## Text passage

________________

What is International Atomic Time (TAI)?

What is International Atomic Time (TAI)?

International Atomic Time — abbreviated TAI, from the French Temps Atomique International — is the continuous timescale that the world's atomic clocks keep together, counting the international second steadily forward without ever stopping or stepping.³ It is the physical reference against which other civil and scientific timescales are defined, but it is rarely shown on a clock face directly; most people meet it only through UTC, which is built from it.

The unit TAI counts is the SI second — the second of the International System of Units — defined by a fixed property of the caesium-133 atom rather than by the motion of the Earth or any astronomical body.⁴ That choice is what gives TAI its defining quality: every TAI second is the same length as every other, to a precision far beyond anything the Earth's rotation can offer.

TAI is not the reading of any single clock. It is a weighted average of hundreds of atomic clocks spread across dozens of national timing laboratories, combined into one scale that is steadier than any individual clock could be on its own.¹³ Its count was started so that it agreed with the time told by the Earth's rotation at the beginning of 1958, and it has ticked forward on atomic seconds ever since — drifting, slowly and inevitably, away from rotational time as the Earth's spin fails to keep perfect pace with the atoms.⁷

How does TAI differ from UTC?

TAI and UTC tick at exactly the same atomic rate, but UTC is held close to the Earth's rotation by occasional one-second steps, while TAI runs straight through without them.¹⁸ UTC is therefore TAI with a whole number of leap seconds subtracted: the two scales never run at different speeds, they only differ by an accumulated integer offset.⁸

That offset is 37 seconds in 2026. It is the sum of two parts: a 10-second seed value set when the modern UTC system began at the start of 1972 — carrying forward the drift that had built up between the atoms and the Earth since 1958 — and the 27 leap seconds inserted since.⁷⁶ Each leap second adds one more to the count; the underlying ticks never change.

The reason UTC needs those steps at all is that the Earth's rotation is slightly irregular, while atomic time is not. An international standard for time-signal broadcasts requires UTC to stay within 0.9 seconds of UT1, the timescale defined by the Earth's actual rotation, and a leap second is inserted whenever the two are about to drift further apart than that.⁸ TAI is under no such obligation, so it simply accumulates the difference.

The most recent bulletin from the body that monitors the Earth's rotation confirms that the offset holds at 37 seconds: no leap second will be inserted at the end of June 2026, so a TAI clock continues to read 37 seconds ahead of UTC until further notice.²

How is the SI second defined?

The SI second is defined by the caesium-133 atom: it is the duration of 9,192,631,770 cycles of the microwave radiation that makes a caesium atom switch between the two energy levels of its ground state.⁴ The current International System of Units states the definition by fixing that frequency — written ΔνCs — at exactly 9,192,631,770 hertz, so the second is no longer derived from any astronomical observation at all.⁴

Tying the second to an atom rather than to the Earth's spin was the change that made a scale like TAI possible. The Earth's rotation wanders by milliseconds within a single year and slows over centuries; a caesium resonance does not. An atomic clock realises this definition so reliably that the second became, in practice, the most precisely measured of all the base units — and the steady tick that TAI exists to count.⁴

Who maintains TAI, and how is it computed?

________________

## Source data
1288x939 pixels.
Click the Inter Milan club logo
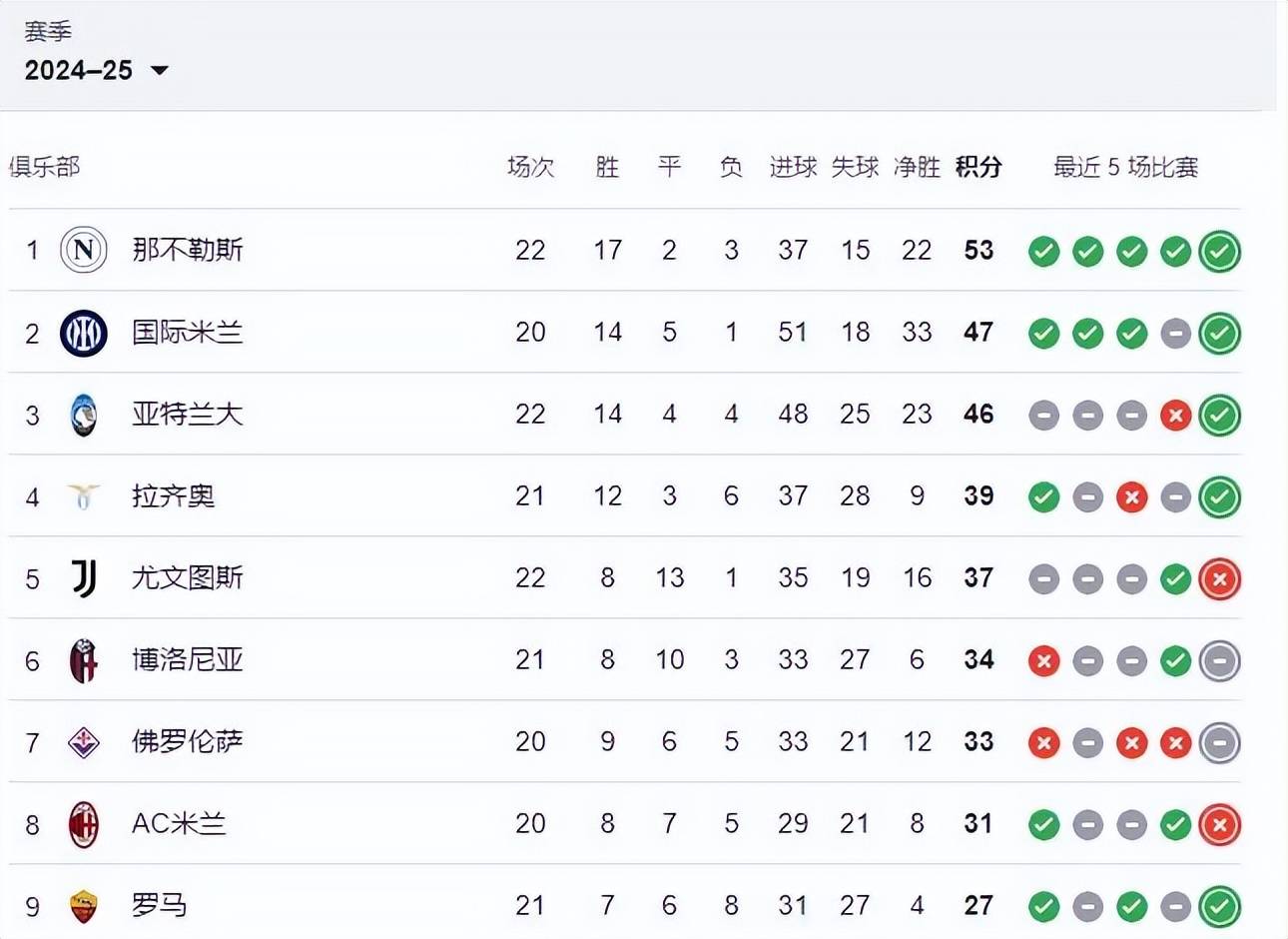pyautogui.click(x=84, y=333)
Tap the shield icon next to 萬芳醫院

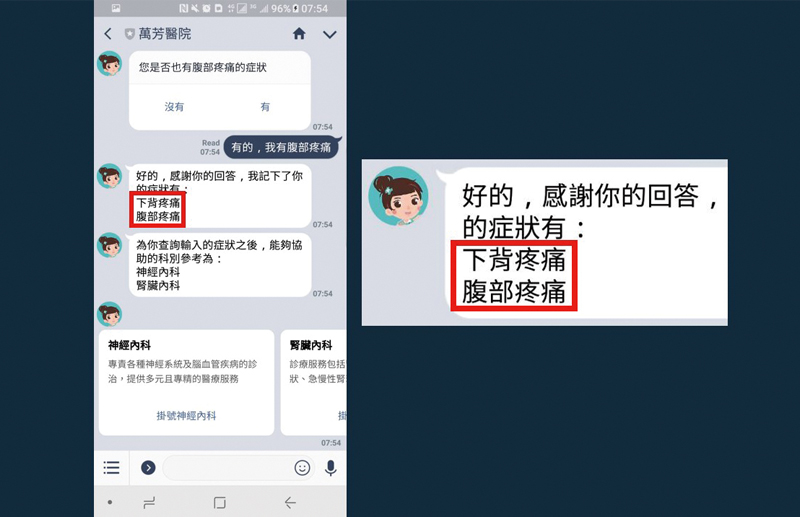130,34
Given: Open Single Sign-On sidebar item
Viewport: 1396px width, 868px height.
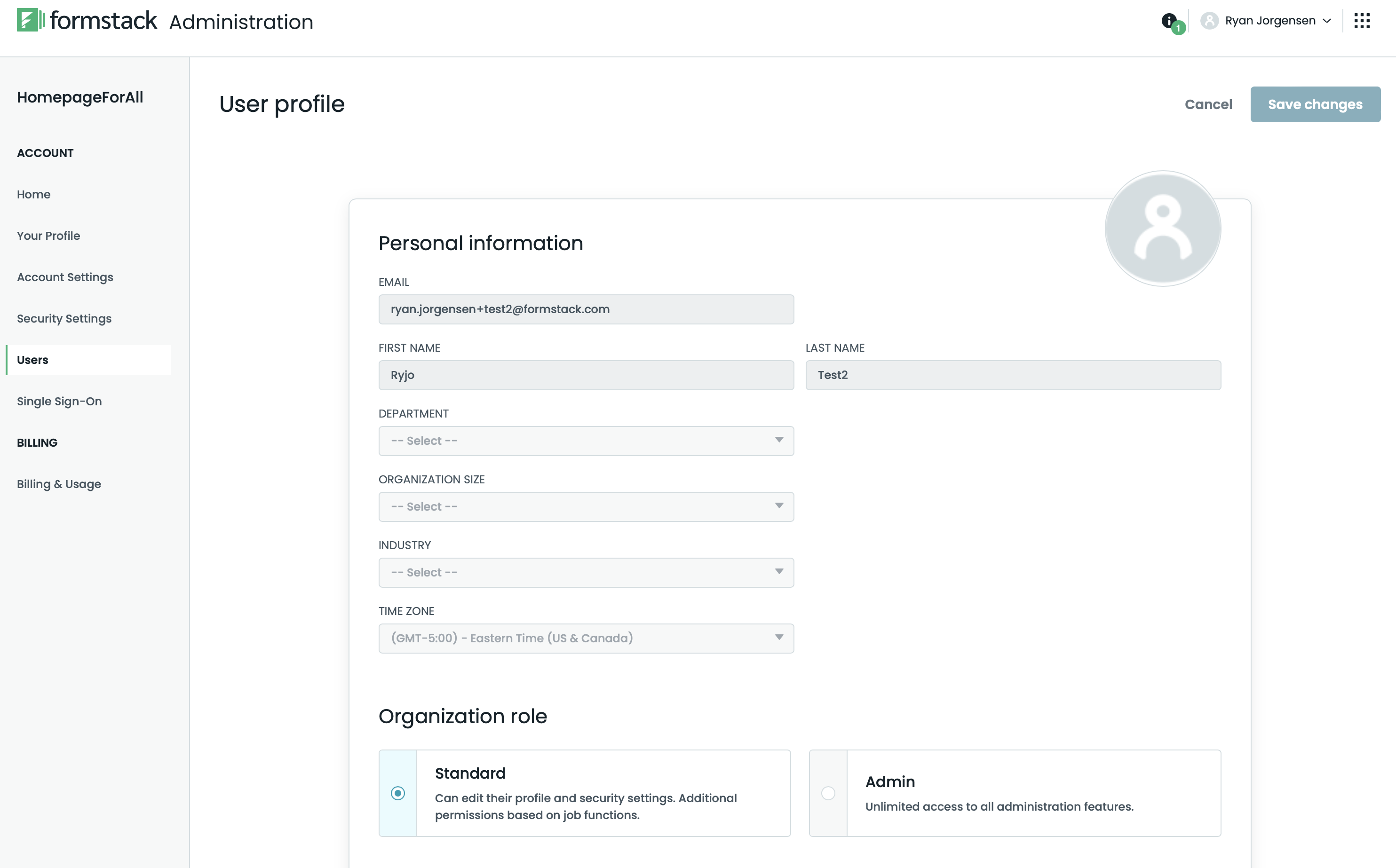Looking at the screenshot, I should pos(59,401).
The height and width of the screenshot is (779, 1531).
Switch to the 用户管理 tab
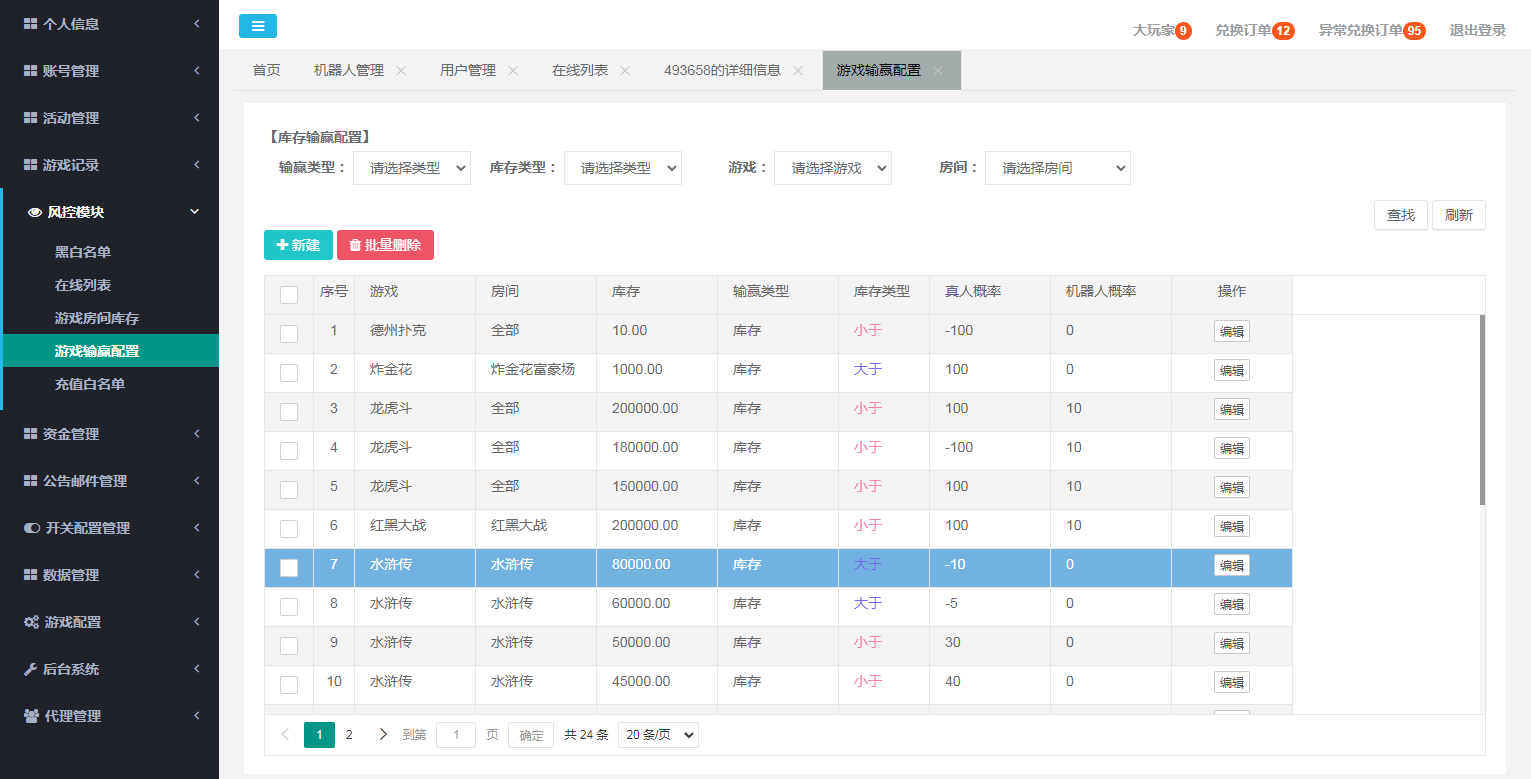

________________

## Tasks for this exercise
1. Please present the rows in Block 1 as a numbered list, skipping blank lines and leaving the pictures out.
2. Continue the passage on International Atomic Time from the point where it ends.

## Results by task
1.
1. 1288x939 pixels.
2. Click the Inter Milan club logo
3. pyautogui.click(x=84, y=333)
4. Tap the shield icon next to 萬芳醫院
5. 130,34
6. Given: Open Single Sign-On sidebar item
7. Viewport: 1396px width, 868px height.
8. Looking at the screenshot, I should pos(59,401).
9. The height and width of the screenshot is (779, 1531).
10. Switch to the 用户管理 tab

2.
TAI is computed by the Bureau International des Poids et Mesures (BIPM) — the intergovernmental measurement bureau outside Paris that also maintains the definitions of the metre, the kilogram, and the second — from clock data sent in by national timing laboratories.³¹ No single laboratory owns TAI; it is a cooperative product of the whole network.

Each contributing laboratory keeps its own bank of atomic clocks and its own working realisation of UTC, written UTC(k) — UTC(NIST) at the United States' national measurement institute, for example. The bureau gathers the readings of all those clocks and forms a weighted average, giving more weight to the clocks that have proved most stable, to produce a single timescale steadier than any one of them.¹³ The mechanics of the weighting are intricate, but the idea is simple: averaging many good clocks cancels the small, independent errors of each.

The bureau publishes the results regularly, listing how each laboratory's clock differs from the official scale.³ The national realisations track each other and the official scale closely — typically to within billionths of a second — so that "UTC" measured in one country and another refer, for all practical purposes, to the same instant.¹

How does GPS time relate to TAI?

GPS time runs a constant 19 seconds behind TAI — GPS time equals TAI minus 19 seconds — and that gap never changes.⁵ The reason is that GPS time, like TAI, is a continuous atomic scale with no leap seconds; the only difference between them is a fixed offset set once and never touched.⁵

The offset is an accident of history. The GPS clock was started at the very beginning of 6 January 1980, a moment when TAI was already 19 seconds ahead of UTC, and because GPS time has carried no leap seconds since, it has held that 19-second gap to TAI ever since.⁵⁶ UTC, meanwhile, has gone on collecting leap seconds, so GPS time now leads UTC by 18 seconds — the 37-second TAI offset minus the 19-second head start.¹⁵

This is why a satellite-navigation receiver has to apply a small correction to turn its internal time into civil time: the navigation signal carries the current leap-second offset so the receiver can convert continuous GPS time into UTC.⁵ For the navigation itself, the continuity matters more than the calendar — a positioning system that timed signals to billionths of a second could not tolerate a clock that occasionally repeats or skips a second.

Why isn't civil time broadcast as TAI directly?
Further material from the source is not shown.